Advanced VM migration Wizard

Unfortunately, the Move-VM PowerCLI cmdlet only allows you to perform a “basic” move where all the VM files reside on one datastore.

I wanted a way to script the advanced move and stumbled across a post on the VMware forums that lead me down the right path.

Basically, you define a VMware.Vim.VirtualMachineRelocateSpec object that tells Virtual Center where everything should go. We’re primarily interested in two members of this type. The first is Datastore. Datastore is the MoRef of the destination datastore for the configuration files and any VMDKs for which no destination is specified. The second member is Disk. Disk is an array of VMware.Vim.VirtualMachineRelocateSpecDiskLocator objects. These define where each hard disk will move. RelocateSpecDiskLocator has a DiskId member and a Datastore member. DiskId is the identifier of the VMDK internal to the VM and Datastore is again the MoRef of the destination datastore.

To perform an advanced move, you simply contruct your relocate spec objects and call .ExtensionData.RelocateVM_Task() on the VM object you want to move.

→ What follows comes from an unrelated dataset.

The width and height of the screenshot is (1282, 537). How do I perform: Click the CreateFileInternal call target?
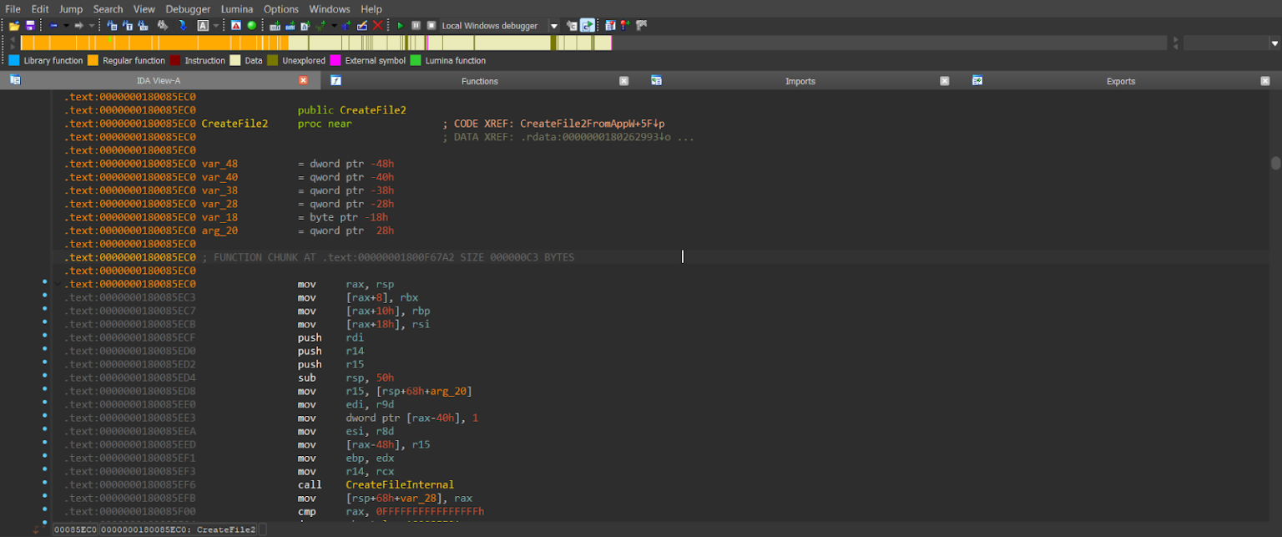(400, 484)
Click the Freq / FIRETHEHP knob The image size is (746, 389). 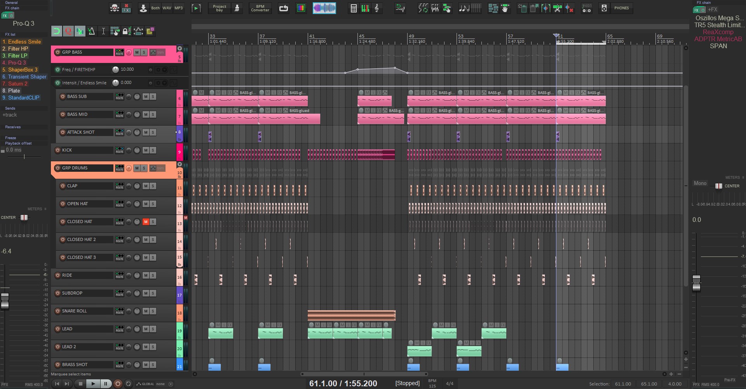[x=115, y=70]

I wrote a function that takes the VM and an array of destination datastores to perform advanced moves. The first item in the destination array is the destination of the configuration files and each subsequent item is the destination of the VMDKs in order. If you specify the destination “current”, the function leaves that item in its current location.

So, for example, you can run:

Move-VMAdvanced -VM myVM -Datastores datastore01,datastore02,datastore03

This  moves the configuration files to datastore01 , the first VMDK to datastore02, and the second VMDK to datastore03. Note that separating the configuration files and the first VMDK is pretty rare and probably shouldn’t be done but this illustrates what you can do.

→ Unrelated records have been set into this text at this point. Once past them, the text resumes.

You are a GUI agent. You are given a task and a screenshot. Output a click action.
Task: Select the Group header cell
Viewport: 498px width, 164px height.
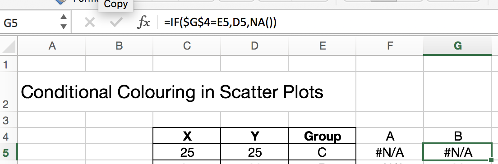click(322, 136)
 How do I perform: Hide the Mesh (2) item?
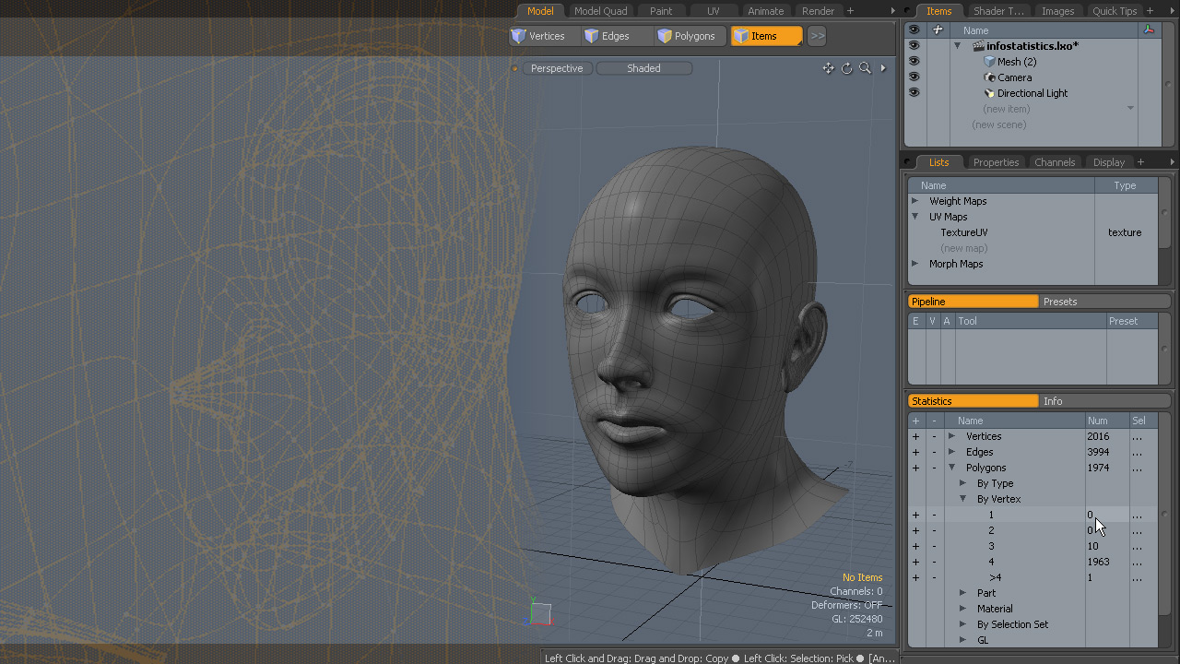(x=915, y=62)
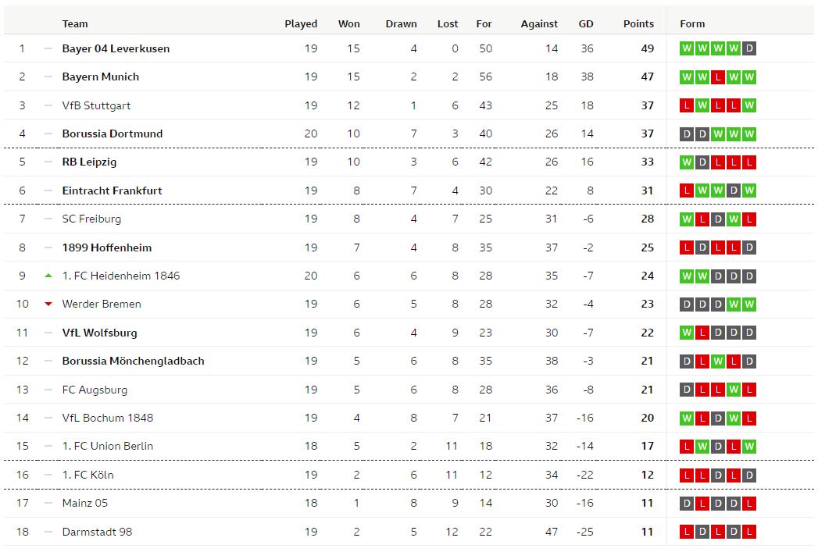The height and width of the screenshot is (552, 818).
Task: Select the Mainz 05 table row
Action: (409, 503)
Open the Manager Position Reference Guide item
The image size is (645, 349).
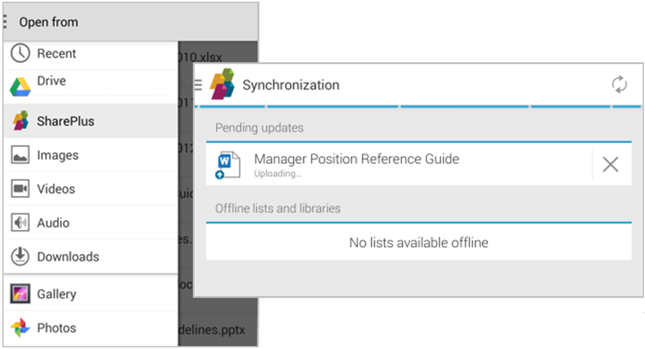coord(356,159)
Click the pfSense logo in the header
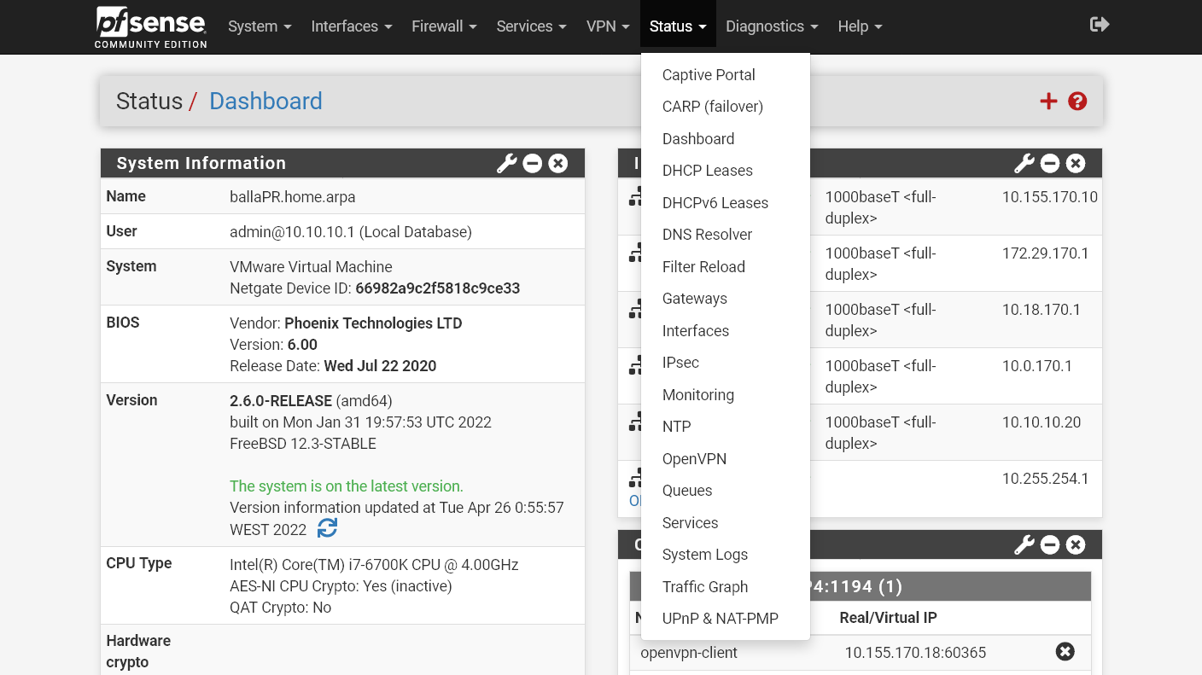Screen dimensions: 1202x675 click(x=150, y=26)
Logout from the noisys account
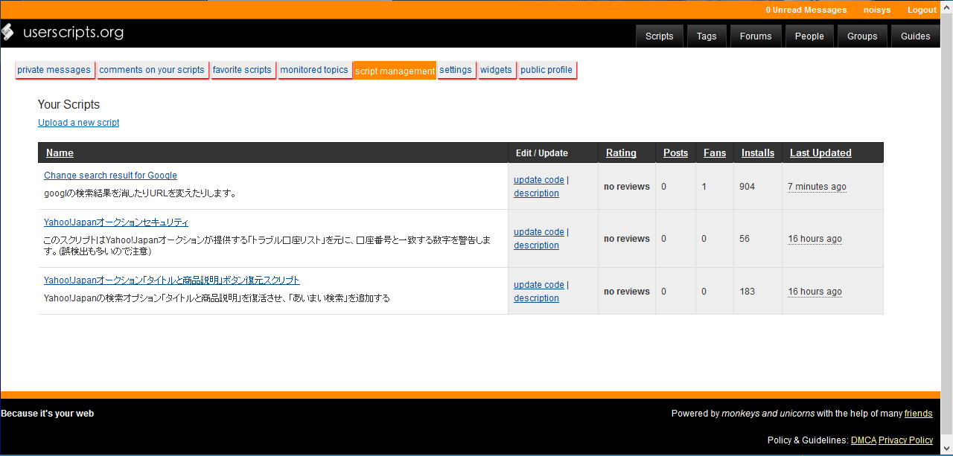 tap(922, 10)
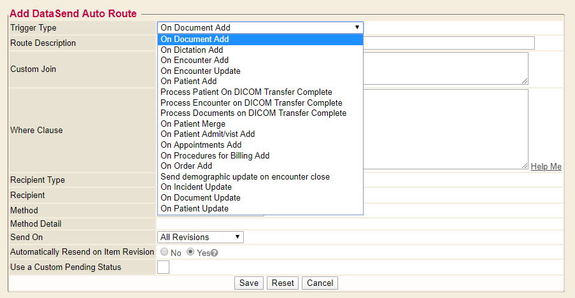
Task: Click into the Route Description field
Action: pos(449,43)
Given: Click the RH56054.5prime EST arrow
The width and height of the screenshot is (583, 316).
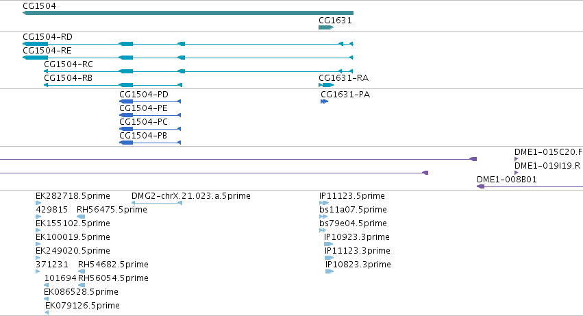Looking at the screenshot, I should (x=82, y=285).
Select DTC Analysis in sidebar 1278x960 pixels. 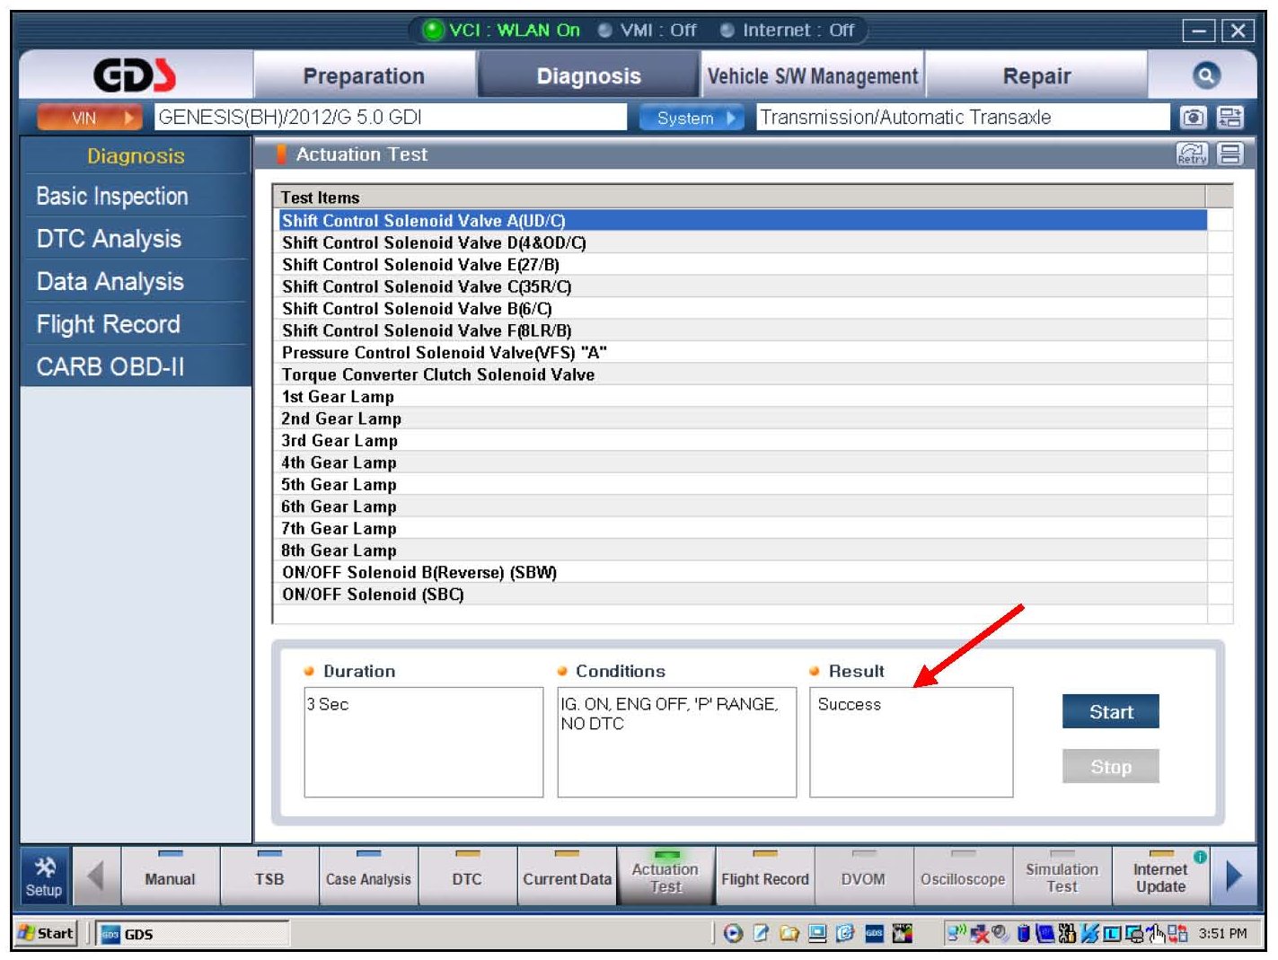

A more typical example would be:

Move-VMAdvanced -VM myVM -Datastores current,current,datastore03

This moves the second VMDK file to datastore03 while leaving the configuration files and the first VMDK in their current locations.

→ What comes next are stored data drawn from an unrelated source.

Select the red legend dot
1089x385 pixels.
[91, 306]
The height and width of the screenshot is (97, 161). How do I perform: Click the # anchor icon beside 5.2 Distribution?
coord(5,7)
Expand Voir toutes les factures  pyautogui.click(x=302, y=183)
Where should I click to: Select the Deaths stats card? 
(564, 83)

The function returns an object with the the name of the VM and the task ID. That way, you can pass the task to “Get-Task -ID” and monitor the progress with other bits of code.

All of this was written with vSphere 5 in mind. It may work on different versions but I haven’t tested it beyond that. Also, I haven’t made any considerations or tested with RDMs, thin provisioned disks or other hard disk types yet.